A sua decisão de se candidatar à autarquia deve-se, segundo Tiago Fernandes, ao facto de “Vale de Cambra estar parada no tempo e não ter uma visão e uma estratégia clara para o seu futuro”. Se vencer as eleições pretende que o concelho esteja mais integrado na Área Metropolitana do Porto, criar um cluster tecnológico que dinamize a capacidade empresarial do município e traga valor acrescentado, promover novos desportos no concelho, etc.

Germano Dias (CDU)

Vale de Cambra
Foto: facebook/CDU – Vale de Cambra

A quarta força política nas últimas autárquicas em Vale de Cambra apresenta-se este ano com Germano Dias na corrida à presidência da Câmara. O especialista químico de 57 anos tem como slogan para esta campanha “a força de abril a construir o futuro”.

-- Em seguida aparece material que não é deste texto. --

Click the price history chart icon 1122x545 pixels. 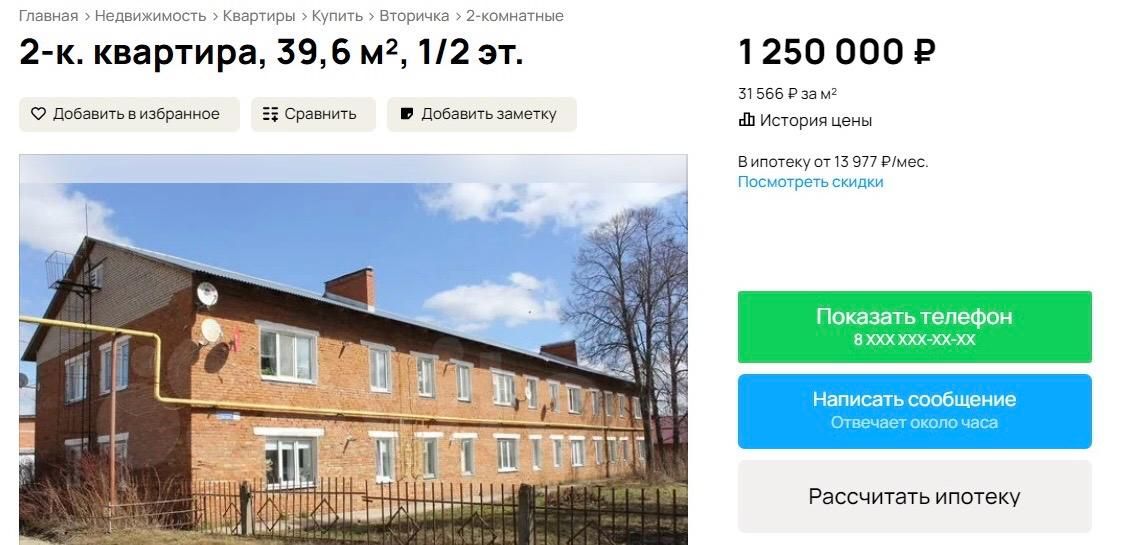point(746,120)
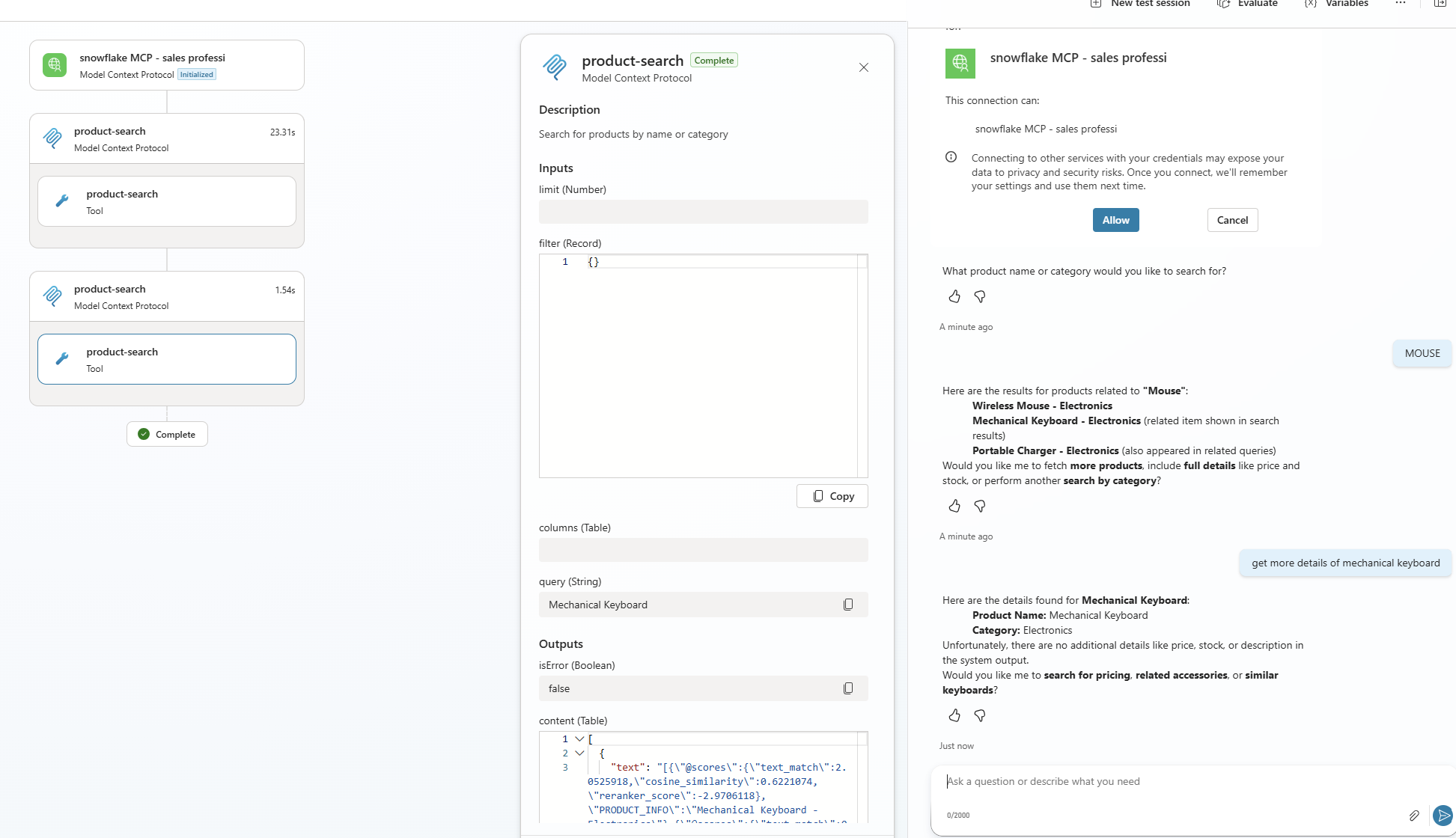Open the first product-search node taking 23.31s
1456x838 pixels.
tap(167, 139)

Entre diversas propostas apresentadas no programa do partido, destaca-se a tentativa de reabrir o SAP em Vale de Cambra, revitalizar a estrada que faz ligação entre Vila Cova de Perrinho e Vale de Cambra, promover a fixação de novas empresas no concelho, criar um campeonato de futebol municipal, incentivar a criação de um berçário e creche a preços acessíveis e dinamizar workshops sobre variados temas para os jovens.

Paulo Renato Oliveira (Bloco de Esquerda)

Vale de Cambra
Foto: facebook/Bloco de Esquerda Vale de Cambra

Natural de Vale de Cambra, o professor de 47 anos apresenta-se como a aposta dos bloquistas para conquistar a autarquia. Candidata-se porque reconhece vários problemas no concelho, entre eles o escasso número de habitação pública e o desordenamento do território. “O interior do concelho está desertificado e a parte urbana muito desordenada e caótica”, afirma.

As propostas que o Bloco pretende levar a cabo em Vale de Cambra caso vença passam pela criação de habitação pública, combater a especulação imobiliária, requalificação da escola básica de Vila Chã, reforçar as rotas e horários dos autocarros para o interior do concelho, insistir na requalificação da linha do Vouga, e ainda, dinamizar áreas como a saúde, ação social, ambiente, educação, cultura e desporto.

Jorge Costa (CHEGA)

Foto: facebook/CHEGA – Vale de Cambra

Natural de Alpiarça, mas a viver em Vale de Cambra desde os 19 anos, o funcionário dos CTT revelou ao jornal ‘A Voz de Cambra’ que o que motiva a sua candidatura são “as pessoas e contribuir para melhorar Vale de Cambra, a todos os níveis”.

Ainda pouco se sabe sobre o programa do CHEGA para o município. Contactado pelo JUP, o partido não respondeu até à data da publicação deste artigo.

Artigo da autoria de André D’Almeida. Revisto por José Diogo Milheiro.